La storia comincia così: Matt Ellman (Tahmoh Penikett, Battlestar Galactica, Dollhouse) è un inviato di guerra americano che viene ucciso con la sua fidanzata Jessie (Laura Vandervoort, Smallville) da un suicida che si fa esplodere. Si risvegliano separati in un mondo misterioso dove ognuno degli abitanti ha vissuto sulla Terra e sembra essere rinato qui, lungo le rive di un fiume infinito. Determinato a trovare Jessie, Matt unisce le sue forze a quelle di una donna samurai vissuta nel tredicesimo secolo, Tomoe (Jeananne Goossen), e uno scrittore di romanzi americano, Sam “Mark Twain” Clemens (Mark Deklin). Ben presto Matt scopre che la morte è relativa. Quando le persone muoiono a Riverwolrd si reincarnano in alieni blu che hanno tutta una loro morale.
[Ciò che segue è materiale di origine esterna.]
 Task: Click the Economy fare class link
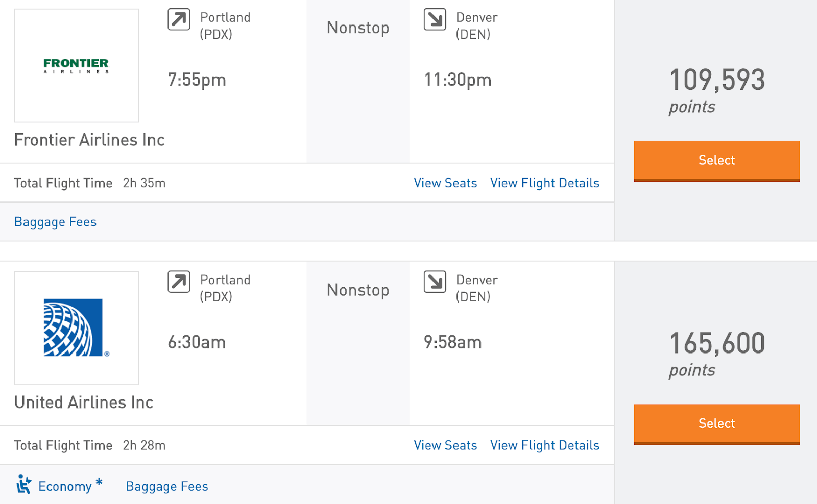65,486
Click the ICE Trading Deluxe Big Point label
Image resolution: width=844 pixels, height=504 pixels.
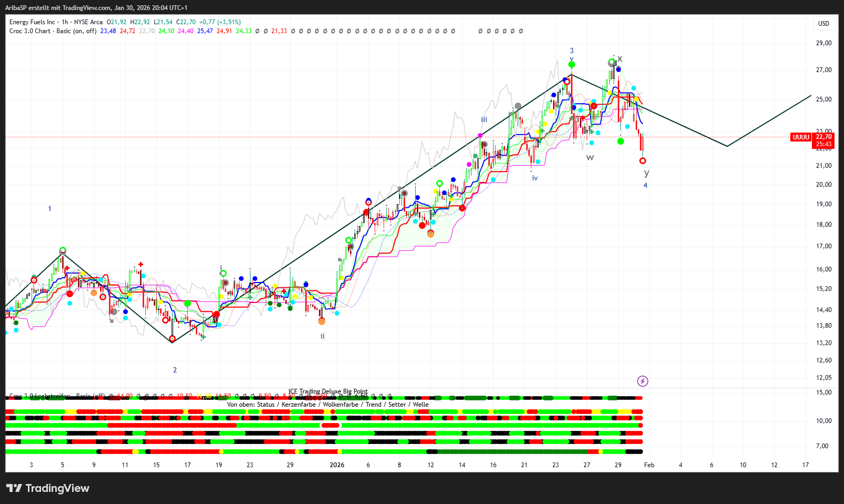tap(328, 391)
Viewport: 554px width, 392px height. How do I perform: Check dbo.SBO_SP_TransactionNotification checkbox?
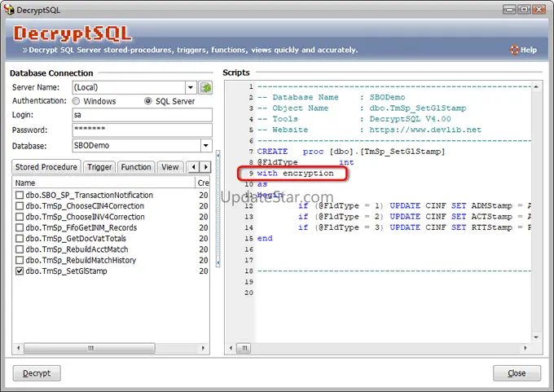(x=20, y=196)
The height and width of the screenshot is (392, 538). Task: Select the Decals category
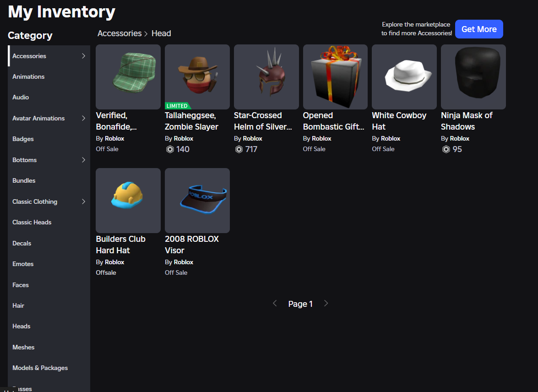(22, 243)
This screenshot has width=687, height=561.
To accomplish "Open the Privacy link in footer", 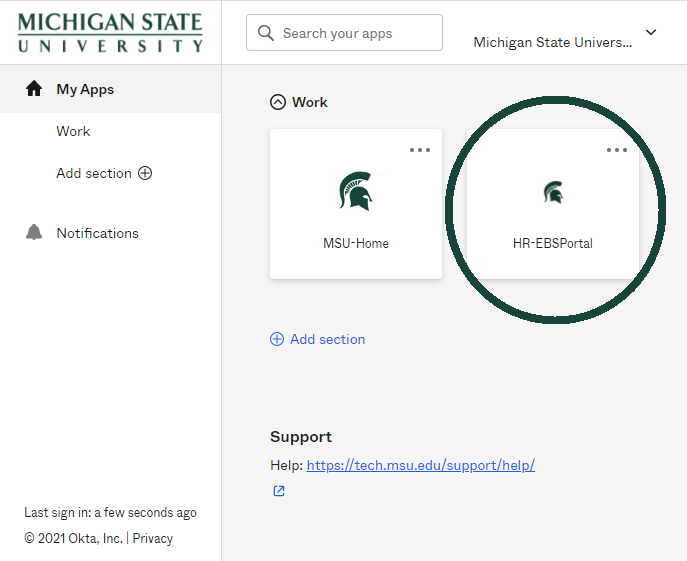I will [152, 538].
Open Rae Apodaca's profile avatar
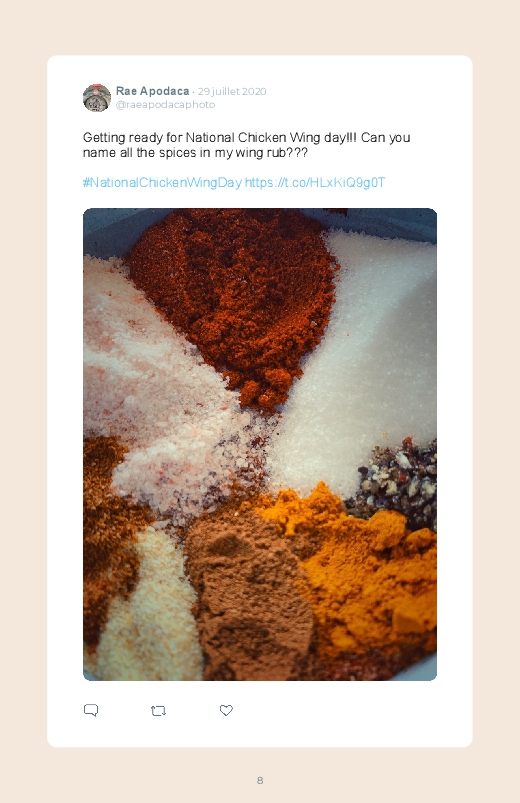 97,98
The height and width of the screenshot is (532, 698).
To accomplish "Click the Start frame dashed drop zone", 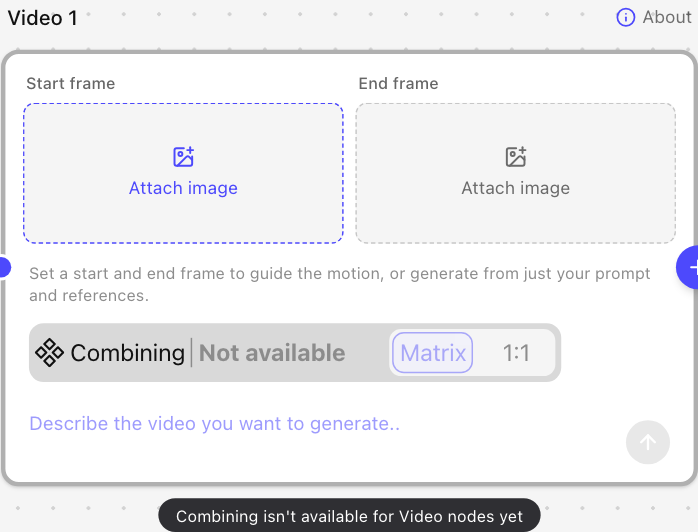I will (x=183, y=173).
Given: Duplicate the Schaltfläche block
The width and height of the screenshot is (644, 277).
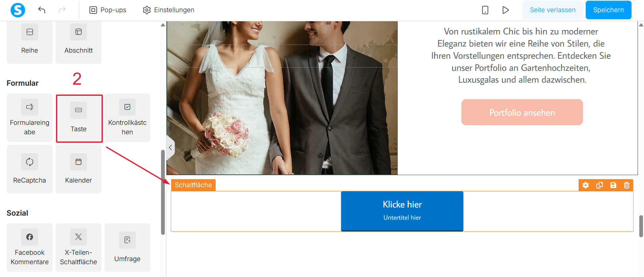Looking at the screenshot, I should coord(600,185).
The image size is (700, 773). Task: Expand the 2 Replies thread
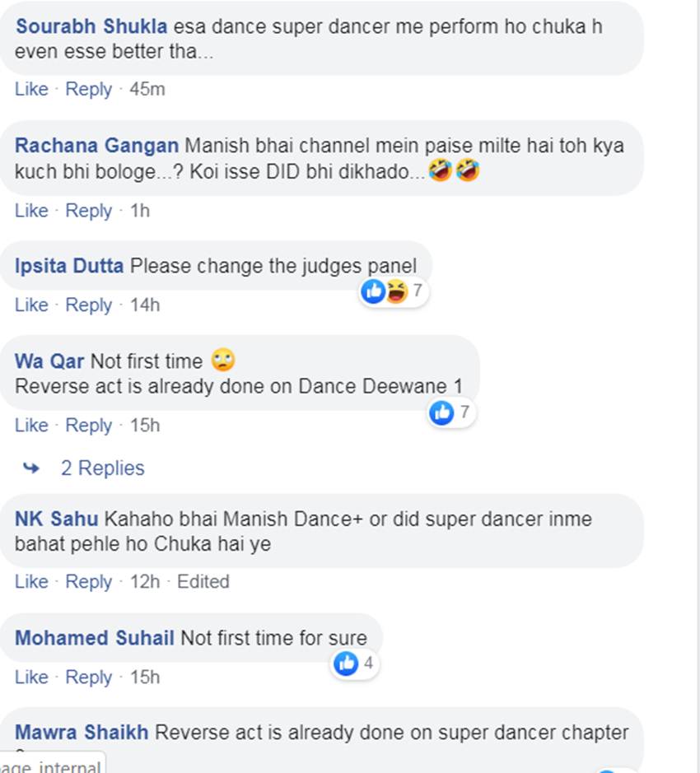click(103, 468)
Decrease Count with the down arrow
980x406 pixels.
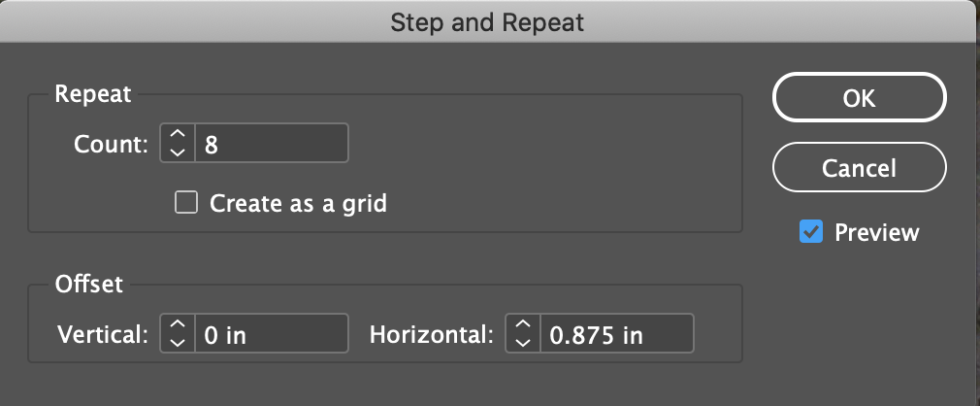pos(178,152)
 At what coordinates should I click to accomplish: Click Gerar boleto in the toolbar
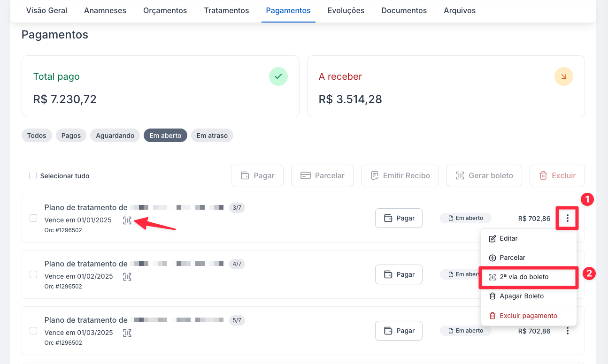[484, 175]
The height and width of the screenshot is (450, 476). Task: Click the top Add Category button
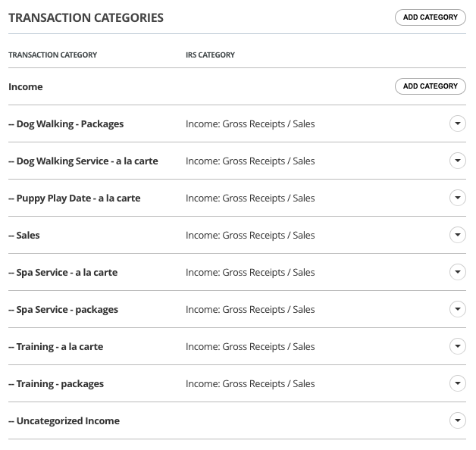pyautogui.click(x=430, y=17)
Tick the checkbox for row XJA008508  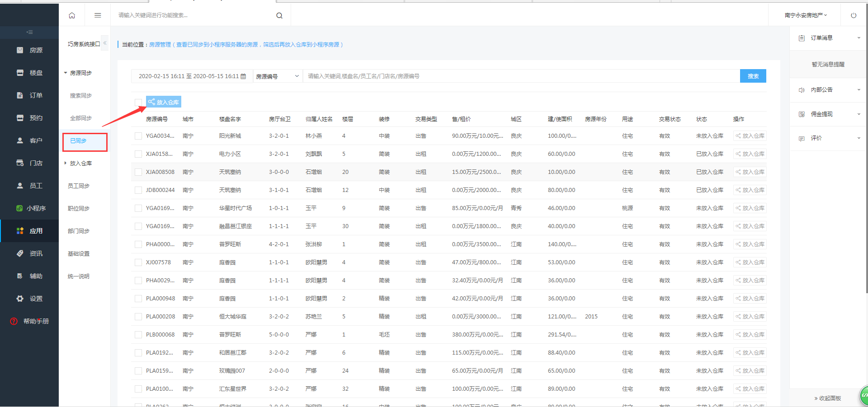click(x=138, y=172)
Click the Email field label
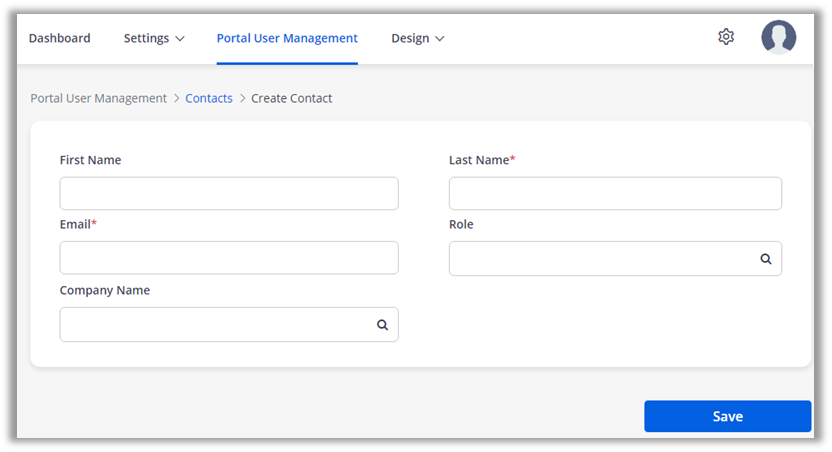This screenshot has height=452, width=832. pyautogui.click(x=76, y=224)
Produttore esecutivo del film è Robert Halmi Sr che, attraverso il film, ha cercato di far giun gere l’umanità a rispondere ai quesiti più complicati che esistano: qual è il senso della vita? Esiste un dopo? Abbiamo la possibilità di redimerci? Domande che si era posto Farmer (deceduto lo scorso anno all’età di 91 anni) quando creò il romanzo.
Che sia un problema degli anni cinquanta o dei giorni nostri, trovare il senso della vita è sempre un soggetto affascinante da esplorare. La religione lo ha fatto, la filosofia lo ha fatto e, anche se in forma di intrattenimento, anche la science fiction lo fa. Chissà che non ne nasca una serie.